ところがそこから舞台をメインの、これまた豪奢&機械警備万全の館に移った途端になんだかモタモタし始めます。
自宅に押し入った強盗たちと母子の息詰まる攻防、という構図は『パニック・ルーム』と同様なのですが、強盗たちの呆気にとられるような脇の甘さもこれまたきっちり踏襲されています。
それでも『パニック・ルーム』強盗団の「揃いもそろって」状態より幾分ましなのは、本作のリーダー格がまだピリッとした存在感を放っているところ。

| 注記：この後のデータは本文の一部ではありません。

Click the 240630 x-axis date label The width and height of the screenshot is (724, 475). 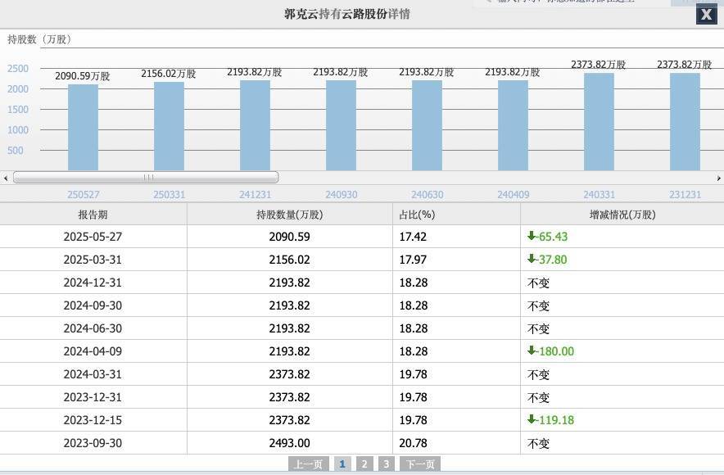427,195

とはいえ強盗団ばかりの不甲斐なさを責めるのも酷で、例えば母親の操縦するドローンで強盗リーダーをミスリードするシーンがあるのですが、実際に飛行中のドローンを知っていれば、あの「シェーーーーン!」という羽音(?)でバレバレです。作り手のアイデアも分かりますが、「してやったり!」顔でやられると鼻白んでしまいます。
矛盾するようですが、だったらどこまでもリアルなら良いのかというとそれはそれで観れないわけで、色々と大味なところも含めて、のんびりとハラハラできる得難い一本なのかもしれません。